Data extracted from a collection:
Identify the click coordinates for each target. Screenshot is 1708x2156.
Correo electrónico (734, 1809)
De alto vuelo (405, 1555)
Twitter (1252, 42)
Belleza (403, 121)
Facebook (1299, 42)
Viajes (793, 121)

> **Work order**:
Please write out, exactly as they appear, the lines from the line containing "Correo electrónico (734, 1809)" through the last line of the records above, both included.

> **Answer area**:
Correo electrónico (734, 1809)
De alto vuelo (405, 1555)
Twitter (1252, 42)
Belleza (403, 121)
Facebook (1299, 42)
Viajes (793, 121)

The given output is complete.